MBM TEMPO EDISI 19/20, 7 JULI 1990 HAL. 51

About Us

LPHAM yang didirikan oleh H. J. C. Princen dan Yap Thiam Hien pada 13 April 1966 sebenarnya dipersiapkan untuk menghadang upaya sporadik pemerintah orde baru yang melakukan pembunuhan, penangkapan dan tindakan kejahatan HAM lainnya terhadap simpatisan anggota PKI dan mereka yang dituduh PKI. Salah satu dari kerja besar LPHAM dalam mengkoreksi tindakan merendahkan manusia itu antara lain desakan untuk menghentikan pembunuhan massal di Purwodadi, Jawa Tengah yang di instruksikan Presiden Soeharto, M. Panggabean dan Surono tahun 1968. Walaupun protes ini berujung pada penangkapan, Direktur LPHAM, Princen, oleh Kopkamtib dengan tuduhan komunis, namun aksi pembantaian tersebut dihentikan.

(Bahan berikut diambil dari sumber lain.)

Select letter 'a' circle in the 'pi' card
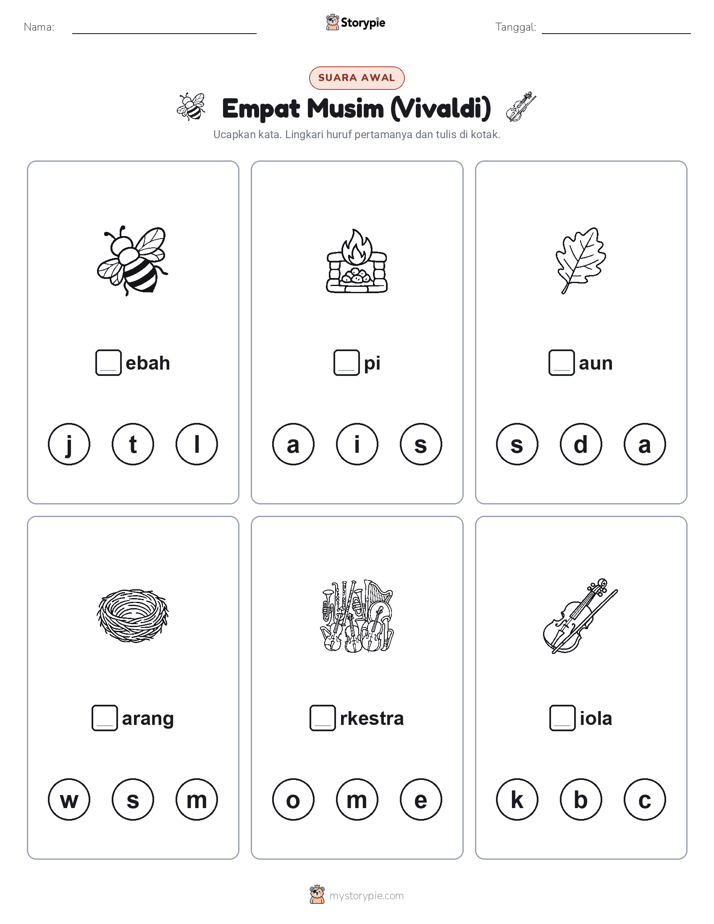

Di tahun yang sama LPHAM bersama Goenawan Muhammad, seorang wartawan menginvestigasi dan membuat laporan tentang pelanggaran HAM di Pulau Buru. Laporan tersebut akhirnya menjadi bahan tulisan Amnesty Internasional. Selanjutnya untuk menangani para korban PKI yang mengalami trauma kejiwaannya, di tahun 1967, LPHAM menggagas berdirinya P3HB (Panitia Pusat Pemulihan Hidup Baru) yang dikelola Yap Thiam Hien.
Sempat berganti 2 hingga 3 kali pengurus, lembaga yang membidani lahirnya YLBHI (1970), INFIGHT (Indonesian Front for Defence of Human Rights, 1990), KontraS (1998) dan beberapa lembaga advokasi lain, akhirnya dibadanhukumkan sekitar tahun 1988 seiring dengan keinginan pemerintah mengendalikan LSM dengan mengeluarkan UU Ormas 1985.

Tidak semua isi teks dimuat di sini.